§ Short task:
Can you rewrite the data below as a JSON list of strings, with one string per line and blank lines left out?

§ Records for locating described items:
***
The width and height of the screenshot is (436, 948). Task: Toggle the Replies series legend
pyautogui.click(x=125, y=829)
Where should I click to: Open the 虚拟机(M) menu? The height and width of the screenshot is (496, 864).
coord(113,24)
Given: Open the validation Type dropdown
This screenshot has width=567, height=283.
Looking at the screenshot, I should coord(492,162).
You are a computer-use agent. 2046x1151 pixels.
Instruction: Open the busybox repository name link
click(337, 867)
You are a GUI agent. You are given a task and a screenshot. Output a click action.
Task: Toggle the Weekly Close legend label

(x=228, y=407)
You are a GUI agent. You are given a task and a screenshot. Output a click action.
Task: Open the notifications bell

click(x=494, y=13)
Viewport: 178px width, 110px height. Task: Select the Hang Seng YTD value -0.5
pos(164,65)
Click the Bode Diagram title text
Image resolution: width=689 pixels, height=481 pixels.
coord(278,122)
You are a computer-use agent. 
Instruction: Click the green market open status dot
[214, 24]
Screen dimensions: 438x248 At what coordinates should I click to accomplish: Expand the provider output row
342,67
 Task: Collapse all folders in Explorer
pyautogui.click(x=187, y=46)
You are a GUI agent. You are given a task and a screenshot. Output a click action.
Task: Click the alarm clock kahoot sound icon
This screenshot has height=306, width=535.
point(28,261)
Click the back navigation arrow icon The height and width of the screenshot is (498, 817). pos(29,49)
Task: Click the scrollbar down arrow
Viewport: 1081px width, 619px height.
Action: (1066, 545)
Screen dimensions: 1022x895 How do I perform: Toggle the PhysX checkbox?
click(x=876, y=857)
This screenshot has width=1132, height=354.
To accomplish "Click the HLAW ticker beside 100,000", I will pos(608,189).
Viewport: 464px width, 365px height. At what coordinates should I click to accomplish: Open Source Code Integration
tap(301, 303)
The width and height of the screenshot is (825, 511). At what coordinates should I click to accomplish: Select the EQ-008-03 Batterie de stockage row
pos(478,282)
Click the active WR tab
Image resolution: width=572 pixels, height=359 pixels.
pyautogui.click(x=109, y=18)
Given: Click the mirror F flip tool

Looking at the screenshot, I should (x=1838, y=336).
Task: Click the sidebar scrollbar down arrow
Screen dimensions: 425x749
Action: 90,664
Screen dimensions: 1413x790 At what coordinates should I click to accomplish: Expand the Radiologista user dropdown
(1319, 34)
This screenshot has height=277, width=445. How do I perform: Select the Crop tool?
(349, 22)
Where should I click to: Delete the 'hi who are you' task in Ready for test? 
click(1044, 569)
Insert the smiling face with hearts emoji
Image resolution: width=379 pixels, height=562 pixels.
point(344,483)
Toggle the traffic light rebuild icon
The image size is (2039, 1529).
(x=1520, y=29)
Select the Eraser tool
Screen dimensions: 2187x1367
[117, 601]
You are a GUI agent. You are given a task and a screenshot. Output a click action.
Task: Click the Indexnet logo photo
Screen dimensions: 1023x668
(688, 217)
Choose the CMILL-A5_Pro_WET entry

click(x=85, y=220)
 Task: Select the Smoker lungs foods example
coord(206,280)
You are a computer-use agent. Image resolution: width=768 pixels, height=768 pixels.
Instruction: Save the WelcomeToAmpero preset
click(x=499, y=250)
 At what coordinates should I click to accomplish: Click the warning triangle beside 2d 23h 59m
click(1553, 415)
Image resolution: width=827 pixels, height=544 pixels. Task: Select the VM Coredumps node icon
***
§ Answer to the problem:
[
  "The width and height of the screenshot is (436, 948). Task: Toggle the Replies series legend",
  "pyautogui.click(x=125, y=829)",
  "Where should I click to: Open the 虚拟机(M) menu? The height and width of the screenshot is (496, 864).",
  "coord(113,24)",
  "Given: Open the validation Type dropdown",
  "This screenshot has width=567, height=283.",
  "Looking at the screenshot, I should coord(492,162).",
  "You are a computer-use agent. 2046x1151 pixels.",
  "Instruction: Open the busybox repository name link",
  "click(337, 867)",
  "You are a GUI agent. You are given a task and a screenshot. Output a click action.",
  "Task: Toggle the Weekly Close legend label",
  "(x=228, y=407)",
  "You are a GUI agent. You are given a task and a screenshot. Output a click action.",
  "Task: Open the notifications bell",
  "click(x=494, y=13)",
  "Viewport: 178px width, 110px height. Task: Select the Hang Seng YTD value -0.5",
  "pos(164,65)",
  "Click the Bode Diagram title text",
  "Image resolution: width=689 pixels, height=481 pixels.",
  "coord(278,122)",
  "You are a computer-use agent. ",
  "Instruction: Click the green market open status dot",
  "[214, 24]",
  "Screen dimensions: 438x248 At what coordinates should I click to accomplish: Expand the provider output row",
  "342,67",
  " Task: Collapse all folders in Explorer",
  "pyautogui.click(x=187, y=46)",
  "You are a GUI agent. You are given a task and a screenshot. Output a click action.",
  "Task: Click the alarm clock kahoot sound icon",
  "This screenshot has height=306, width=535.",
  "point(28,261)",
  "Click the back navigation arrow icon The height and width of the screenshot is (498, 817). pos(29,49)",
  "Task: Click the scrollbar down arrow",
  "Viewport: 1081px width, 619px height.",
  "Action: (1066, 545)",
  "Screen dimensions: 1022x895 How do I perform: Toggle the PhysX checkbox?",
  "click(x=876, y=857)",
  "This screenshot has width=1132, height=354.",
  "To accomplish \"Click the HLAW ticker beside 100,000\", I will pos(608,189).",
  "Viewport: 464px width, 365px height. At what coordinates should I click to accomplish: Open Source Code Integration",
  "tap(301, 303)",
  "The width and height of the screenshot is (825, 511). At what coordinates should I click to accomplish: Select the EQ-008-03 Batterie de stockage row",
  "pos(478,282)",
  "Click the active WR tab",
  "Image resolution: width=572 pixels, height=359 pixels.",
  "pyautogui.click(x=109, y=18)",
  "Given: Click the mirror F flip tool",
  "Looking at the screenshot, I should (x=1838, y=336).",
  "Task: Click the sidebar scrollbar down arrow",
  "Screen dimensions: 425x749",
  "Action: 90,664",
  "Screen dimensions: 1413x790 At what coordinates should I click to accomplish: Expand the Radiologista user dropdown",
  "(1319, 34)",
  "This screenshot has height=277, width=445. How do I perform: Select the Crop tool?",
  "(349, 22)",
  "Where should I click to: Delete the 'hi who are you' task in Ready for test? ",
  "click(1044, 569)",
  "Insert the smiling face with hearts emoji",
  "Image resolution: width=379 pixels, height=562 pixels.",
  "point(344,483)",
  "Toggle the traffic light rebuild icon",
  "The image size is (2039, 1529).",
  "(x=1520, y=29)",
  "Select the Eraser tool",
  "Screen dimensions: 2187x1367",
  "[117, 601]",
  "You are a GUI agent. You are given a task and a screenshot. Output a click action.",
  "Task: Click the Indexnet logo photo",
  "Screen dimensions: 1023x668",
  "(688, 217)",
  "Choose the CMILL-A5_Pro_WET entry",
  "click(x=85, y=220)",
  " Task: Select the Smoker lungs foods example",
  "coord(206,280)",
  "You are a computer-use agent. Image resolution: width=768 pixels, height=768 pixels.",
  "Instruction: Save the WelcomeToAmpero preset",
  "click(x=499, y=250)",
  " At what coordinates should I click to accomplish: Click the warning triangle beside 2d 23h 59m",
  "click(1553, 415)",
  "Image resolution: width=827 pixels, height=544 pixels. Task: Select the VM Coredumps node icon"
]